I have a problem with finishing a lot of non-fiction books. Usually I hit page 200 and stop caring. At that point, many authors have run out of interesting things to say about their premise and seem to be racking up the word count like an undergrad term paper. Even if the author has more that 200 pages worth of information to impart, by that point I have often lost interest. Catch and Kill remains a gripping read for the entirety of its 400+ page count. Rather than get bogged down in the details, Farrow’s jaunty prose and self-effacing first-person narrative style keep the story flowing long after the initial investigation wraps up.
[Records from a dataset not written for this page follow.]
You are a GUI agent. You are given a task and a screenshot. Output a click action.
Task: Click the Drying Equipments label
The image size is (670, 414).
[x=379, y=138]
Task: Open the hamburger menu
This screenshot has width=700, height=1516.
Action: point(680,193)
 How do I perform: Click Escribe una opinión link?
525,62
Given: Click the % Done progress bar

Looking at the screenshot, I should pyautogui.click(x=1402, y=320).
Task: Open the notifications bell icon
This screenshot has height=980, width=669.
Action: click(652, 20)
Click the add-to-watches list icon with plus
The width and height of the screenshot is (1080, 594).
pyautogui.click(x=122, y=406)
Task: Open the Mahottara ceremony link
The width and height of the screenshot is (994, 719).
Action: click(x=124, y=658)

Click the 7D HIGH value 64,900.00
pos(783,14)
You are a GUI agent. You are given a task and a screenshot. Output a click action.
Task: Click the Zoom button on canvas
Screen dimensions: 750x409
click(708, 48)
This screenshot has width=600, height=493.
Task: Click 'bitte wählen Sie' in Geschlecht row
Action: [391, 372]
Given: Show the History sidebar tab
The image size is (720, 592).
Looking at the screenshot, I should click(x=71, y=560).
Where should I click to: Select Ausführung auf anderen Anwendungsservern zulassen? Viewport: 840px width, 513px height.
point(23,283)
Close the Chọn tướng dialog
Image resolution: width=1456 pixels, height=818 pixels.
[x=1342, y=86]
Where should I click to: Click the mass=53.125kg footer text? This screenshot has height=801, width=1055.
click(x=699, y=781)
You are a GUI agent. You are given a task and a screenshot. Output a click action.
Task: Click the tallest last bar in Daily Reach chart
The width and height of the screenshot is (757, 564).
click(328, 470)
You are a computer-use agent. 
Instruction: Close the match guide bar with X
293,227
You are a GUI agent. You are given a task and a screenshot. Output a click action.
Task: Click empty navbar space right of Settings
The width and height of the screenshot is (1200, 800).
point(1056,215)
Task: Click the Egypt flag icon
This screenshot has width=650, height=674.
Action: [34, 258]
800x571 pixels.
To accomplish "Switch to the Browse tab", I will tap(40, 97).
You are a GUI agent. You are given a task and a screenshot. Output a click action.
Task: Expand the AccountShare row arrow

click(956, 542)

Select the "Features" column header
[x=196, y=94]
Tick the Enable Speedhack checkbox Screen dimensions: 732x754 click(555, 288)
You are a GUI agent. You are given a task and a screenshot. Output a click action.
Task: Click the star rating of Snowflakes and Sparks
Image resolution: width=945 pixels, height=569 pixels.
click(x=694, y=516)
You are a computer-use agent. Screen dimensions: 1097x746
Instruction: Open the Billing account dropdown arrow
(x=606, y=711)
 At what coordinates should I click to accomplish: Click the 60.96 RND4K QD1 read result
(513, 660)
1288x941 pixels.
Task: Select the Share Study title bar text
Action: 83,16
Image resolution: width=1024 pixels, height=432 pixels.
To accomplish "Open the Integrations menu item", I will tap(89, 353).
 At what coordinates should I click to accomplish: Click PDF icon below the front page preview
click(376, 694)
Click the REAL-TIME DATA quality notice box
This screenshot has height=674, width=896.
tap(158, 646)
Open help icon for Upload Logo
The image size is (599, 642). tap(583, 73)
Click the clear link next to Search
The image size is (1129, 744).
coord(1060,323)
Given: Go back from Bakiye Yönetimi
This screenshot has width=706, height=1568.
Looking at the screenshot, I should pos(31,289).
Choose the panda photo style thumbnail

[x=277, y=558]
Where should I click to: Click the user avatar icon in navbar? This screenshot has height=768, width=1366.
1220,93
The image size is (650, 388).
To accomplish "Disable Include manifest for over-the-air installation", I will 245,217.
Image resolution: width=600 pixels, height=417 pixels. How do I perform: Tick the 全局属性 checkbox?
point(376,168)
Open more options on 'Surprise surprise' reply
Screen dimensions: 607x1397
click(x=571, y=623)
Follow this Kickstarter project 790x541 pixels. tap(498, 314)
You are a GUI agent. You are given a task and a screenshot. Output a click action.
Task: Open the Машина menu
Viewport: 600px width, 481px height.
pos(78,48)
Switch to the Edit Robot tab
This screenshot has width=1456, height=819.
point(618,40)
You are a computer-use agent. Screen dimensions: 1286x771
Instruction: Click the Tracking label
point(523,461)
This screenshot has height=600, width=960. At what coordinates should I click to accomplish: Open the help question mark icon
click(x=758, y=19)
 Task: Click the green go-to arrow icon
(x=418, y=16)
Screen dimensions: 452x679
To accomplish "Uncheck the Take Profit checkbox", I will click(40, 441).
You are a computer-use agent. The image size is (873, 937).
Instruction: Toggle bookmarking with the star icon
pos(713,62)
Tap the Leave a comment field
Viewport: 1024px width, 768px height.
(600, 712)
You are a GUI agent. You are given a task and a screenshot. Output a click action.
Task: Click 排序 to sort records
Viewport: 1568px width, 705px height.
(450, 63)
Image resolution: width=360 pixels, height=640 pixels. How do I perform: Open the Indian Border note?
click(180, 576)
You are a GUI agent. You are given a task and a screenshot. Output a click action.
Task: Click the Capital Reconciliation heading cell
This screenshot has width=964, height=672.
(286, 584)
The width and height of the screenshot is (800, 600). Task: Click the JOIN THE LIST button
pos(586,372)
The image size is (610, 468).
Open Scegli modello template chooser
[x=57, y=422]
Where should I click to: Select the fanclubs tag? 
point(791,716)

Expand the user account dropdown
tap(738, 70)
Catch and Kill can be divided into two parts. The first part, and the bulk of the story, is the background of the Weinstein investigation, originally for NBC. The account is harrowing, between the content of the investigation, the tactics used by Weinstein to suppress it (ex-Mossad private investigators), and, most significantly to the book, the actions at NBC Universal to suppress the story and cover their collective asses from Weinstein’s wrath. Not to mention, many of the figures at NBC (Matt Lauer, several producers and executives) have their own sexual harassment skeletons they are desperately trying to hide. Farrow’s pursuit of the story at NBC, and refusal to take “no” for an answer, eventually leads to him being released from his contract. Soooo he takes it over to the New Yorker and wins a Pulitzer prize.
Pictured: Ronan Farrow leaving NBC offices after getting fired.
The Weinstein story has already been told in the New Yorker. The real purpose of this book is a gloriously candid, righteously indignant, and deliciously petty outline of all the ways that specific individuals at NBC screwed Farrow over for the sake of expedience. I loved it.
The second part of the book deals with the fallout of publishing the investigation. This includes Weinstein’s attempts to discredit his accusers, but Farrow also details NBC’s attempts to distance themselves from their journalistic failings and protect the predators in their own newsroom. Farrow names names, and is not afraid to paint unflattering pictures of his former colleagues. The most heartening thing about this part is all the people willing to go on record or leak insider information that details the extent of their organization’s corruption and culpability. Even within Black Cube, the opaque Israeli private investigation firm hired by Weinstein, conscientious individuals leak secret documents to Farrow and deliberately sabotage the firm’s objectives. One of the main themes of Catch and Kill is how ordinary people overlook and excuse bad behavior by powerful individuals in order to protect their livelihoods. However, the existence of the book is itself a testament to the fact that a few brave people- especially the women who first came forward- can still change things for the better, even if it’s an uphill fight the whole way.